Hi Jimmy and the Improv crowd! I have been into IMPROV for only 5 yrs - it's nothing comparing to many of you))) And i'm going to turn 43 in three weeks))) Thank you, mate for being honest and just pouring out! The only thing I didn't enjoy is the "F*uck U G*d" thing....but it's me))) I can resamble with you 100% ))) When in 2012 I bacame an Official Host Speaker of EURO 2012 Soccer Cup I thought - this is it!)))) But.......And many more stories, many of us can tell....well, I quess, if nothing else, IMPROV teaches us LIFE!!!! Excepting what's given to us and with the using "yes, and" going on with our lives)))) One thing what really helps is to review my best times and achivements to help me build sufficient self esteem and look around and see that 80% are not even close to where I am...they have to go to their boring jobs and burn sooo much time there - you do what you love and get paid for it! And, of course, we all know that "fear" of "will people show up?" thing))) But, you know what? It has to motivate us become even better, more creative, in the show, on stage, in marketing, etc)))) And, finally, most of my projects are barely floating, cuz of war in the east of my country - you don't have it! So, mate, shut up and keep brining good and fun to people! )))) Love, Sergey from Ukraine youtube.com/ImprovUkraine
Jimmy - For what it may be worth, I was one of the folks in the small crowd at the Improv Nerd taping at CWFF last weekend. I was the curly haired girl in the front row, in town from Columbus, OH to catch some shows. I packed a lot into the weekend, including several other shows at CWFF, and was expecting the Saturday TJ & Dave show to be the highlight of my trip. Quite honestly, Improv Nerd was the experience that I believe will have the most lasting impact on me as a fledgling performer. I am still relatively new to comedy. I have been studying and performing improv for a little over a year and have just started in stand up and sketch within the past month. Coming to your show, I felt as if the stars aligned and the show was tailored just for me. Having the opportunity to see you interview and perform with Beth Stelling within two weeks of my first venture into stand up was perfect timing. Also, I had just been to the Chopin Theater the night before to see 5 Lesbians Eating A Quiche. So, it was fascinating to hear about how that play came to life. I am a loyal listener as are several of my fellow improviser friends here in Columbus. We frequently discuss the relevance of your blog and podcasts. I understand that it can be quite discouraging at times, but please do know that what you do is having a lasting, meaningful impact to your audience. Thank you and best wishes on future success on the path to happiness and fulfillment!

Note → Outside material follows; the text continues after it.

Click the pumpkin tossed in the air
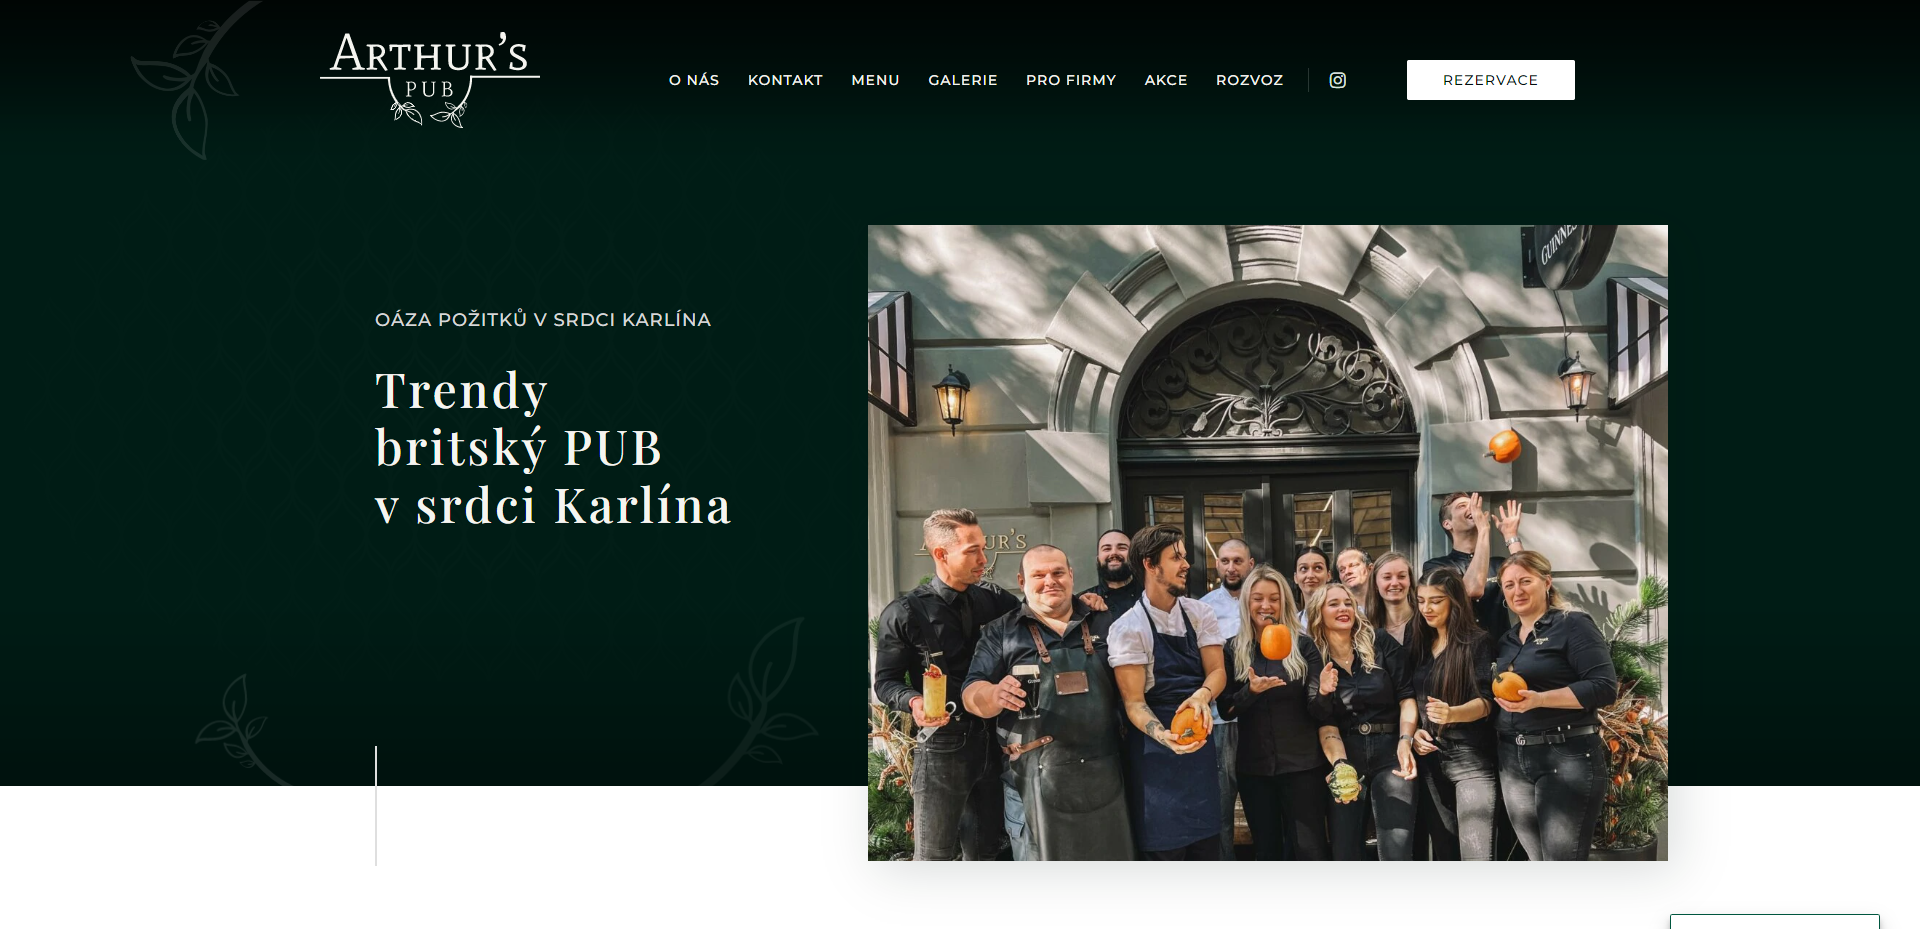 click(1503, 446)
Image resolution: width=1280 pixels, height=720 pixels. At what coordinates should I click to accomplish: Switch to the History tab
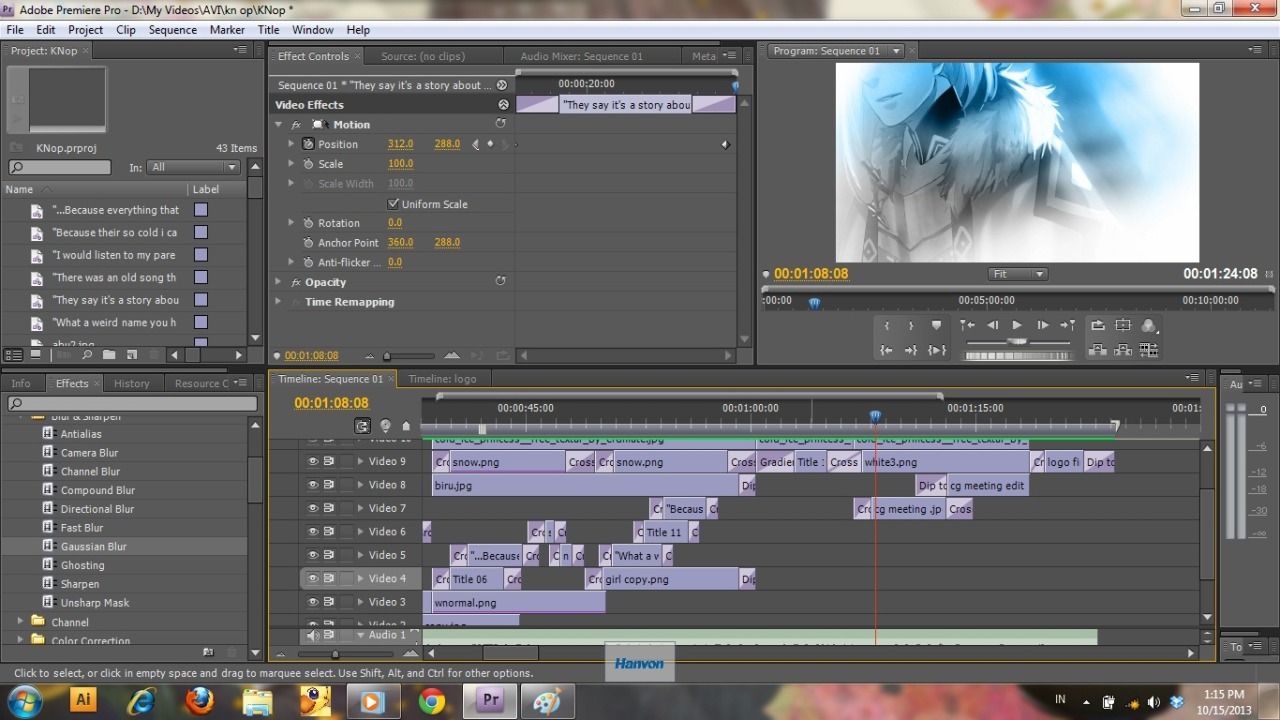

Jimmy, you *are* exactly like Marc Maron. For most of his show's existence, he constantly put himself down and would say things like, "Why does Louis C.K. get a show and I don't?" Your attitude here mirrors his. You also have to keep in mind that his show started a couple years before yours, and a show about general comedy is going to attract a broader audience than a show focused on improv. That being said, don't give up! If you enjoy doing this, please keep doing it.